Task directions: Can you put every line of the entries below into a Markdown table with the columns "Row" and "Line", numbering each row and skipping blank lines?

Entries for locating words and elements:
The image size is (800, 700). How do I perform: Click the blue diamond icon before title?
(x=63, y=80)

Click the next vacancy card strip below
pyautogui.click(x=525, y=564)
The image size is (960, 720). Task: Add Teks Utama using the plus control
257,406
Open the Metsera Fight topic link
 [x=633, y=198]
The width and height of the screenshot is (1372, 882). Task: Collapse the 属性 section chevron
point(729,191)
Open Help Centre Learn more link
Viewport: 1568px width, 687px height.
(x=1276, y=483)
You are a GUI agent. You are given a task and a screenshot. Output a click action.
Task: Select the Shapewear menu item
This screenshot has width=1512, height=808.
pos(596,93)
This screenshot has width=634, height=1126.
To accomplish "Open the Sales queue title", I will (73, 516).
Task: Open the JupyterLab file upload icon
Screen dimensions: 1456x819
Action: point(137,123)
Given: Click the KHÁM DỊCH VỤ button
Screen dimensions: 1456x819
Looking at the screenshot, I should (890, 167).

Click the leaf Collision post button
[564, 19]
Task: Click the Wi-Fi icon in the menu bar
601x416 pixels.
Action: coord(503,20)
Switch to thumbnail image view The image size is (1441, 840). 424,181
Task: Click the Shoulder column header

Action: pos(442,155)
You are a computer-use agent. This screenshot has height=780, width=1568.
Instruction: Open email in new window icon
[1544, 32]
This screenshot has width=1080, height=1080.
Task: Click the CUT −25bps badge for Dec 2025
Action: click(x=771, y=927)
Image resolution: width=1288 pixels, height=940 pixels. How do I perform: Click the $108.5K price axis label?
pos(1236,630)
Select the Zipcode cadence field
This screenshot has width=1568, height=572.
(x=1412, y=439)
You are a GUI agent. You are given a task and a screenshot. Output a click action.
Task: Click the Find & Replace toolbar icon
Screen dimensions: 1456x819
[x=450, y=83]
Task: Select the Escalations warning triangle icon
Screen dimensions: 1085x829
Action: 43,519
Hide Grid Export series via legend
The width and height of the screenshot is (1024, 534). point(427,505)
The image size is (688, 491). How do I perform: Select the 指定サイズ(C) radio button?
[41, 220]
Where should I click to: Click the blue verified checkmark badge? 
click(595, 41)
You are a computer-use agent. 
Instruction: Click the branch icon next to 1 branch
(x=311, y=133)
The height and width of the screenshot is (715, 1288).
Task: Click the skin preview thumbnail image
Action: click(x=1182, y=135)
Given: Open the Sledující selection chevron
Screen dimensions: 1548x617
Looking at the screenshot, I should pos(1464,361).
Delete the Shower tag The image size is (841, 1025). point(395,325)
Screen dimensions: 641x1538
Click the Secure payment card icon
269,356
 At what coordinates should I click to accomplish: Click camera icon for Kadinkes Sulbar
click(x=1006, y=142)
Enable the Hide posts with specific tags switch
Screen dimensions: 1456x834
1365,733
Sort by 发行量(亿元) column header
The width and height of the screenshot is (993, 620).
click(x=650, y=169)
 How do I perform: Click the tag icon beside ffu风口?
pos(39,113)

Exercise solution:
| Row | Line |
|---|---|
| 1 | The image size is (800, 700). How do I perform: Click the blue diamond icon before title? |
| 2 | (x=63, y=80) |
| 3 | Click the next vacancy card strip below |
| 4 | pyautogui.click(x=525, y=564) |
| 5 | The image size is (960, 720). Task: Add Teks Utama using the plus control |
| 6 | 257,406 |
| 7 | Open the Metsera Fight topic link |
| 8 |  [x=633, y=198] |
| 9 | The width and height of the screenshot is (1372, 882). Task: Collapse the 属性 section chevron |
| 10 | point(729,191) |
| 11 | Open Help Centre Learn more link |
| 12 | Viewport: 1568px width, 687px height. |
| 13 | (x=1276, y=483) |
| 14 | You are a GUI agent. You are given a task and a screenshot. Output a click action. |
| 15 | Task: Select the Shapewear menu item |
| 16 | This screenshot has width=1512, height=808. |
| 17 | pos(596,93) |
| 18 | This screenshot has width=634, height=1126. |
| 19 | To accomplish "Open the Sales queue title", I will (73, 516). |
| 20 | Task: Open the JupyterLab file upload icon |
| 21 | Screen dimensions: 1456x819 |
| 22 | Action: point(137,123) |
| 23 | Given: Click the KHÁM DỊCH VỤ button |
| 24 | Screen dimensions: 1456x819 |
| 25 | Looking at the screenshot, I should (890, 167). |
| 26 | Click the leaf Collision post button |
| 27 | [564, 19] |
| 28 | Task: Click the Wi-Fi icon in the menu bar |
| 29 | 601x416 pixels. |
| 30 | Action: coord(503,20) |
| 31 | Switch to thumbnail image view The image size is (1441, 840). 424,181 |
| 32 | Task: Click the Shoulder column header |
| 33 | Action: pos(442,155) |
| 34 | You are a computer-use agent. This screenshot has height=780, width=1568. |
| 35 | Instruction: Open email in new window icon |
| 36 | [1544, 32] |
| 37 | This screenshot has width=1080, height=1080. |
| 38 | Task: Click the CUT −25bps badge for Dec 2025 |
| 39 | Action: click(x=771, y=927) |
| 40 | Image resolution: width=1288 pixels, height=940 pixels. How do I perform: Click the $108.5K price axis label? |
| 41 | pos(1236,630) |
| 42 | Select the Zipcode cadence field |
| 43 | This screenshot has width=1568, height=572. |
| 44 | (x=1412, y=439) |
| 45 | You are a GUI agent. You are given a task and a screenshot. Output a click action. |
| 46 | Task: Click the Find & Replace toolbar icon |
| 47 | Screen dimensions: 1456x819 |
| 48 | [x=450, y=83] |
| 49 | Task: Select the Escalations warning triangle icon |
| 50 | Screen dimensions: 1085x829 |
| 51 | Action: 43,519 |
| 52 | Hide Grid Export series via legend |
| 53 | The width and height of the screenshot is (1024, 534). point(427,505) |
| 54 | The image size is (688, 491). How do I perform: Select the 指定サイズ(C) radio button? |
| 55 | [41, 220] |
| 56 | Where should I click to: Click the blue verified checkmark badge?  |
| 57 | click(595, 41) |
| 58 | You are a computer-use agent.  |
| 59 | Instruction: Click the branch icon next to 1 branch |
| 60 | (x=311, y=133) |
| 61 | The height and width of the screenshot is (715, 1288). |
| 62 | Task: Click the skin preview thumbnail image |
| 63 | Action: click(x=1182, y=135) |
| 64 | Given: Open the Sledující selection chevron |
| 65 | Screen dimensions: 1548x617 |
| 66 | Looking at the screenshot, I should pos(1464,361). |
| 67 | Delete the Shower tag The image size is (841, 1025). point(395,325) |
| 68 | Screen dimensions: 641x1538 |
| 69 | Click the Secure payment card icon |
| 70 | 269,356 |
| 71 |  At what coordinates should I click to accomplish: Click camera icon for Kadinkes Sulbar |
| 72 | click(x=1006, y=142) |
| 73 | Enable the Hide posts with specific tags switch |
| 74 | Screen dimensions: 1456x834 |
| 75 | 1365,733 |
| 76 | Sort by 发行量(亿元) column header |
| 77 | The width and height of the screenshot is (993, 620). |
| 78 | click(x=650, y=169) |
| 79 |  How do I perform: Click the tag icon beside ffu风口? |
| 80 | pos(39,113) |